• [TEXT EXCERPT]:
— begin —
# 1970 gto Judge needs 3 prong temp sending unit



## qpb (Oct 29, 2012)

I need a 3 prong temperature sending unit for a 1970 ram air 3, 400 eng. can't find one... Does anybody know where I can get one?:willy:


----------



## Rukee (Feb 8, 2007)

Checking through the NAPA Pro-Link site, they only used a single wire temp sensor for years. Are you sure it's the temp sensor wires your looking at? Can you post a picture of the plug?


----------



## 1970 Lemans (Jul 25, 2009)

You might want to give Performance Years a call (1-800-542-7278).

While they say that 70 uses a three-prong unit, they list a two-prong unit (Part # GME45) that would seem to be applicable for 70-72? You might want to get clarification/verification ... and find out what the third prong is for. This might work for you.

Rockauto also sells a two-prong for cars w/lights (not gauges).


----------



## tklaxs119 (Sep 29, 2012)
— end —
• [EXTRACTED MATERIAL]:
— begin —
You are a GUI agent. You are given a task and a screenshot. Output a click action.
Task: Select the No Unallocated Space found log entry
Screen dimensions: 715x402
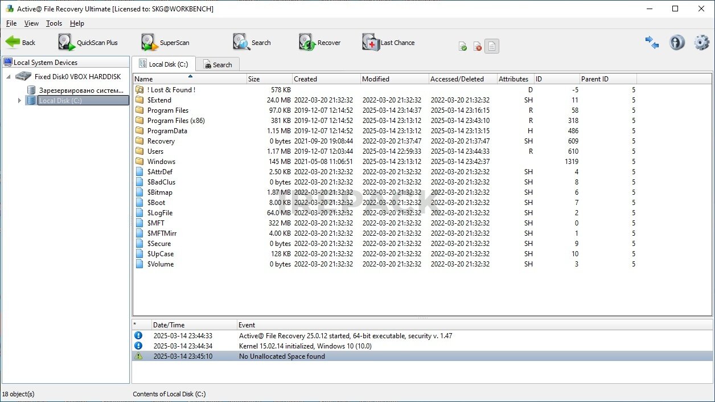[x=282, y=356]
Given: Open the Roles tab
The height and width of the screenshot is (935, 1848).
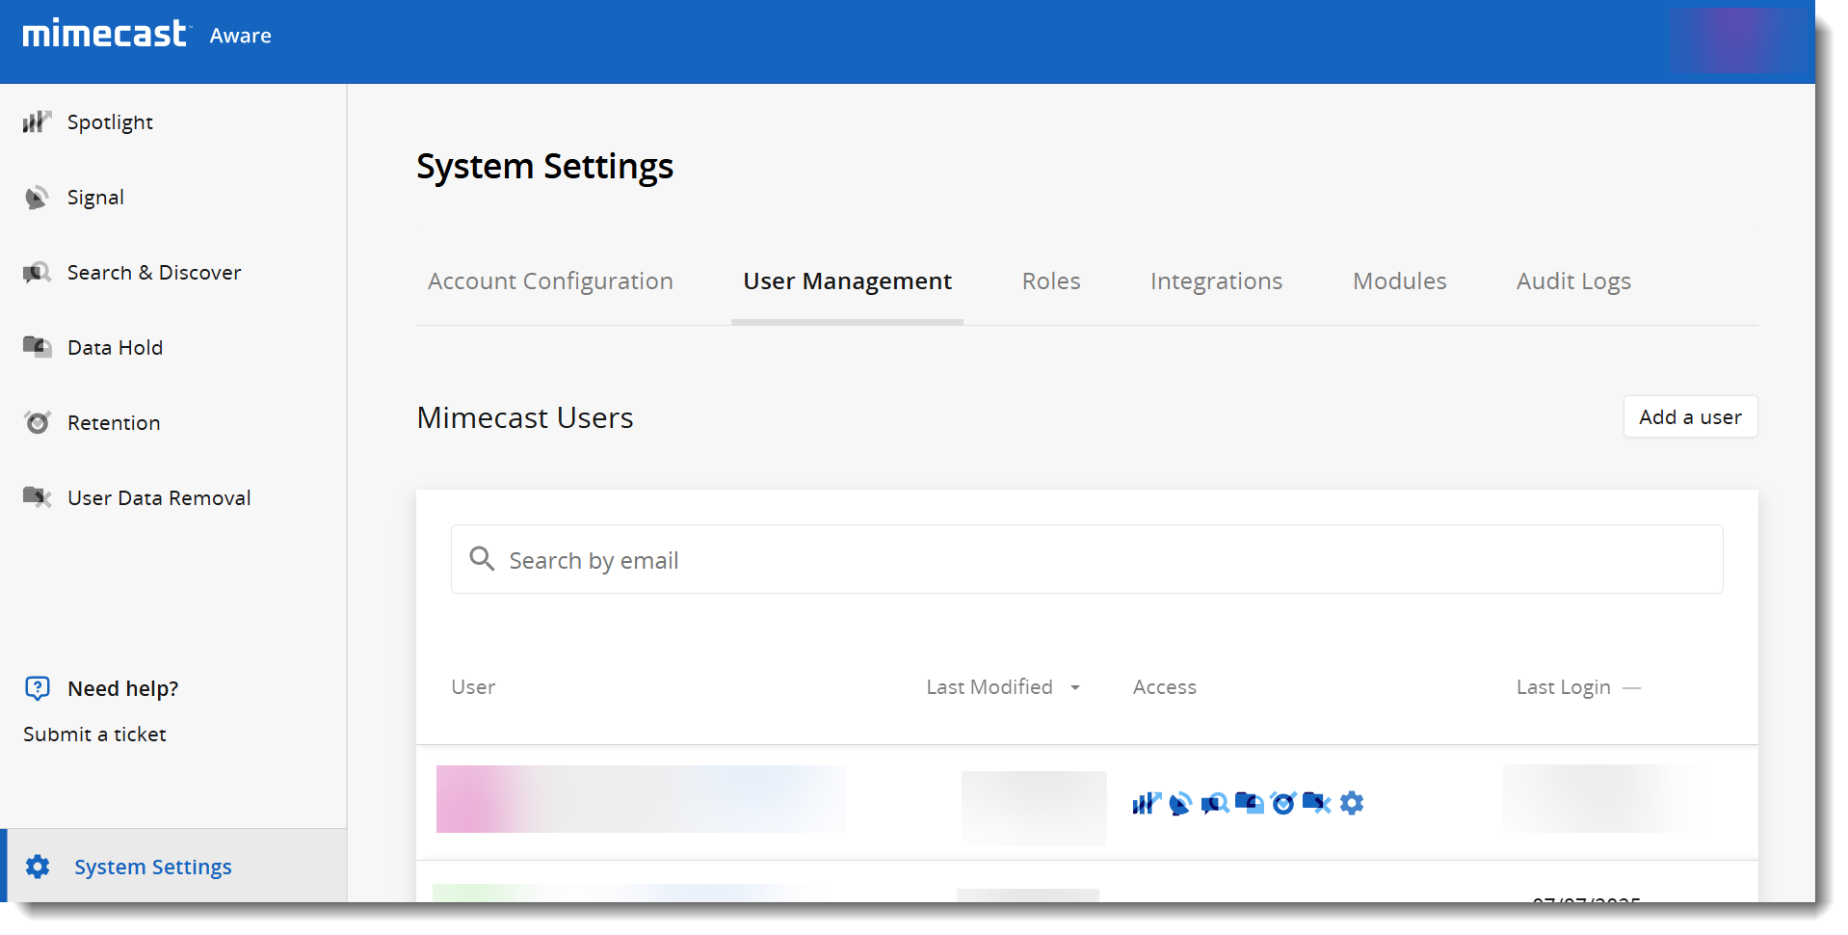Looking at the screenshot, I should [x=1050, y=281].
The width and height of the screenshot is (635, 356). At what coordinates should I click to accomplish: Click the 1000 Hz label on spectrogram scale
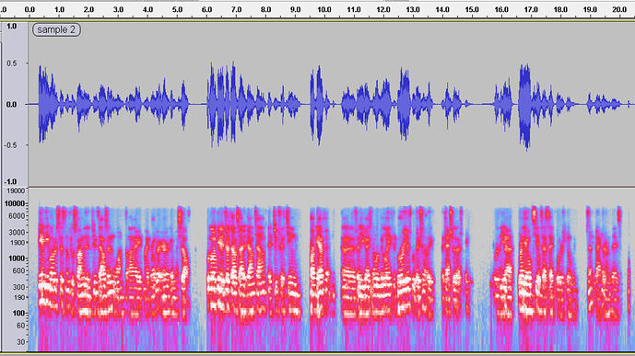tap(17, 258)
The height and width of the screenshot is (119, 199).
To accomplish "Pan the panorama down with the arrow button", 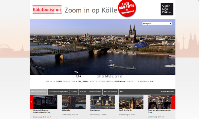I will 110,76.
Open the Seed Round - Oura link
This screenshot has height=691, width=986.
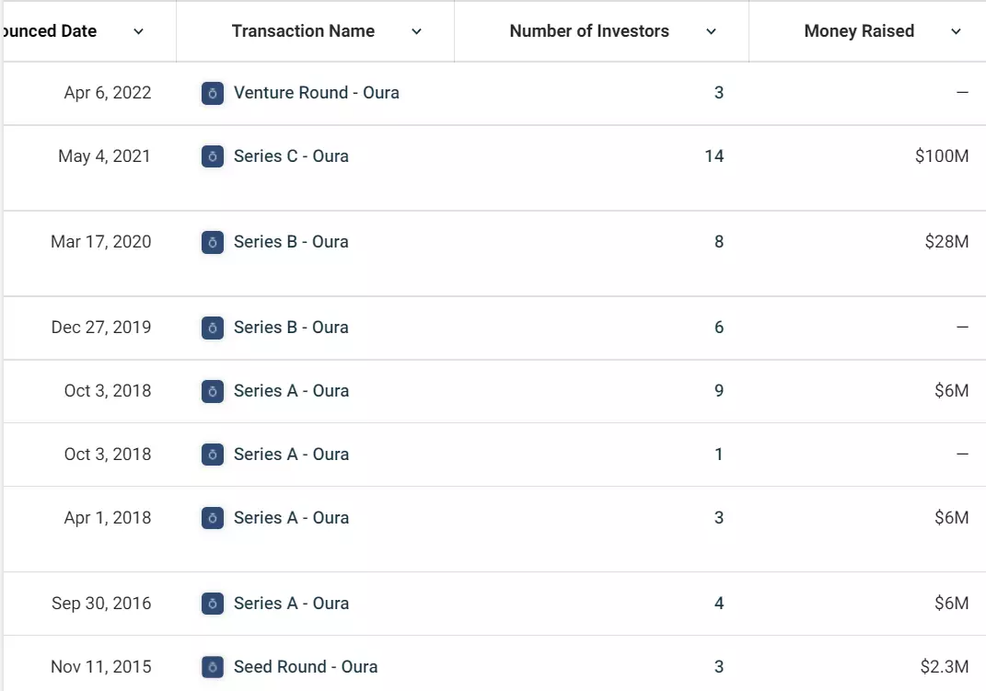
— end —
• [STATED GOAL]: Carry on the forum thread about finding a temperature sending unit for a 1970 GTO Judge, starting right after its last line. You won't need the rows for this.

• [RESULT OF THIS EXERCISE]:
Yup I have one.
This is a picture of one. Mines in my storage unit, perfect condition.
Let me know if you still need it.
Chuck


----------



## dragntail (Jun 13, 2013)

do you still have this unit in the picture? if so, i would like to get it from you. please let me know. thanks


----------



## 72pontiaclemans (Sep 10, 2021)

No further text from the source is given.